There are sections with more synthetic sounding dark ambient elements. But several tracks on Ghostwood take Søraker’s use of guitar to a bold new level. We can most notably hear this element on “Transformed Through Alienation” which allows a clean guitar sound to rest atop the droning elements which built the foundation of the track. These slowly strummed guitar chords add wonderfully to the elements of sadness and solitude, which are always so prevalent in Taphephobia. Though it might also be mentioned that this clean guitar-work could have a potential negative, as I’ve found it can be a bit jarring if I’m falling asleep with Ghostwood playing. This is, however, a minor issue for me, as I don’t expect any dark ambient artist to create an album with a constant focus on keeping it “slumber-friendly”, unless a sleep-themed album is the primary goal.

Another track of particular note is “Hospital Ward”, which many have pointed out has a more positive tone than the majority of Søraker’s previous work. The clean and clear guitar sounds, mentioned above, are also present on this one. The chord progressions used, as well as the sort of higher-pitched and faster-paced backing drones give the track an undeniable sense of light and hope. But, it doesn’t come close to pushing into “happy” territory, there is still plenty of melancholia drenching every second of Ghostwood.
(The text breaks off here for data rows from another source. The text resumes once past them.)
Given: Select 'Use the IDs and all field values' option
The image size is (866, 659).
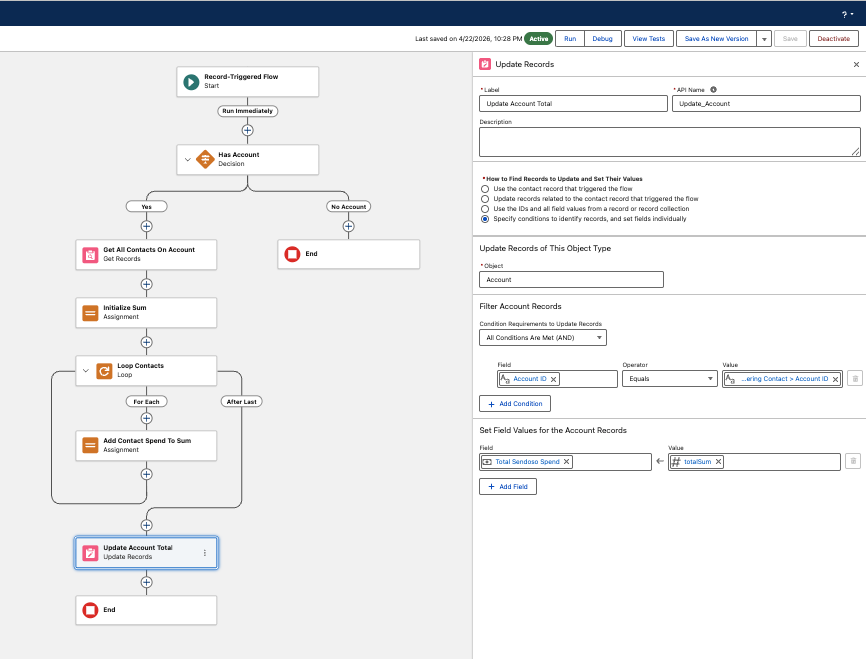Looking at the screenshot, I should (485, 209).
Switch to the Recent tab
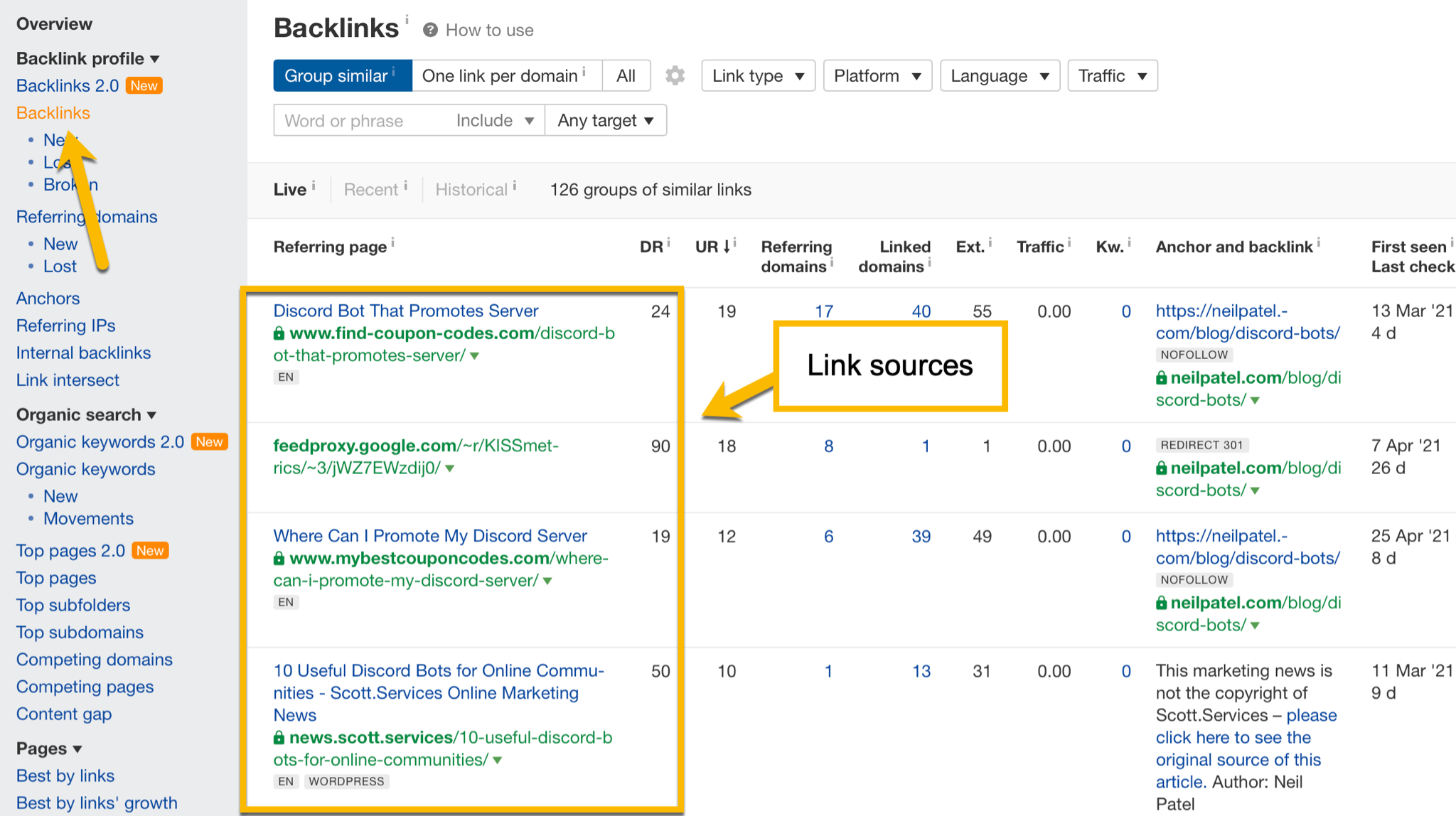This screenshot has width=1456, height=816. pyautogui.click(x=371, y=190)
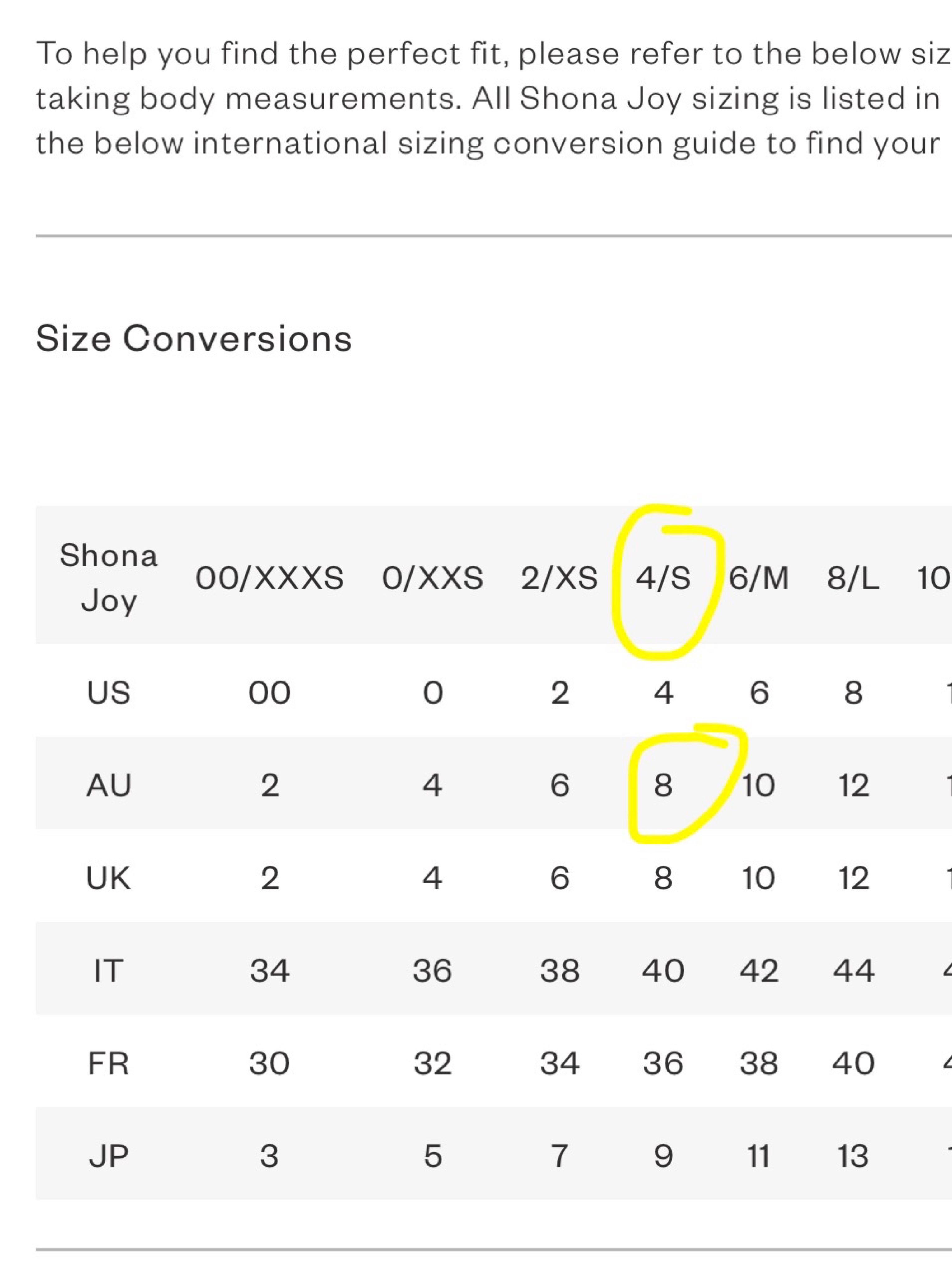Click the IT row label
The width and height of the screenshot is (952, 1274).
(108, 971)
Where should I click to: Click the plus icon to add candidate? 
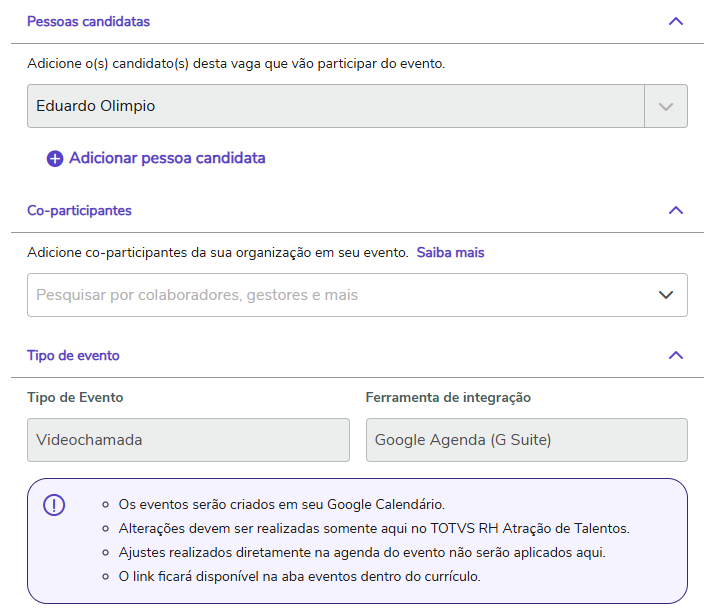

Søraker’s voice is used sparingly but is certainly noticeable throughout Ghostwood. We hear him softly speaking various phrases through “Unwanted Visitors”. “Thunder Over The Boardwalk” might be my favorite track on the album. We have Søraker singing here, in a half-whisper, like we’ve heard occasionally throughout his career. This track seems to sort of pull together all the great elements of Ghostwood. As mentioned, the vocals are present, and they are one of the most successful uses of vocals in Taphephobia I’ve heard to-date. But there is also a very clear guitar element present. These two elements blend beautifully atop the serene-yet-melancholic droning undercurrents. One can almost feel themselves on a lazy afternoon stroll, alone, down some long-forgotten boardwalk, watching as the clouds slowly condense and darken, preparing for a violent storm.

Ghostwood is, to me, the full embodiment of Ketil Søraker’s vision of Taphephobia. What started as him looking for his own sound, with House of Memories, has slowly progressed into what is now referred to as “the Taphephobia sound” describing his combination of synthetic and guitar drone, matched with sparse, somber vocals, and a deep, sometimes overwhelming, sense of melancholia. Taphephobia should be one of the leading dark ambient artists for listeners looking for active yet peaceful dark soundscapes. The guitar and vocal elements make for a nice familiarity factor for those less versed in the styles of dark ambient. Creating an album which is inviting to the newly initiated, but also solid enough to attract praise from the most die-hard genre fans is a feat worth congratulating. With all this said, I would recommend Ghostwood to dark ambient fans, old and new, that find more active, yet still relatively reserved forms of dark ambient to their liking. This one should be considered a milestone in the career of Taphephobia, and an indicator that Søraker still has plenty of new ideas to share with the world.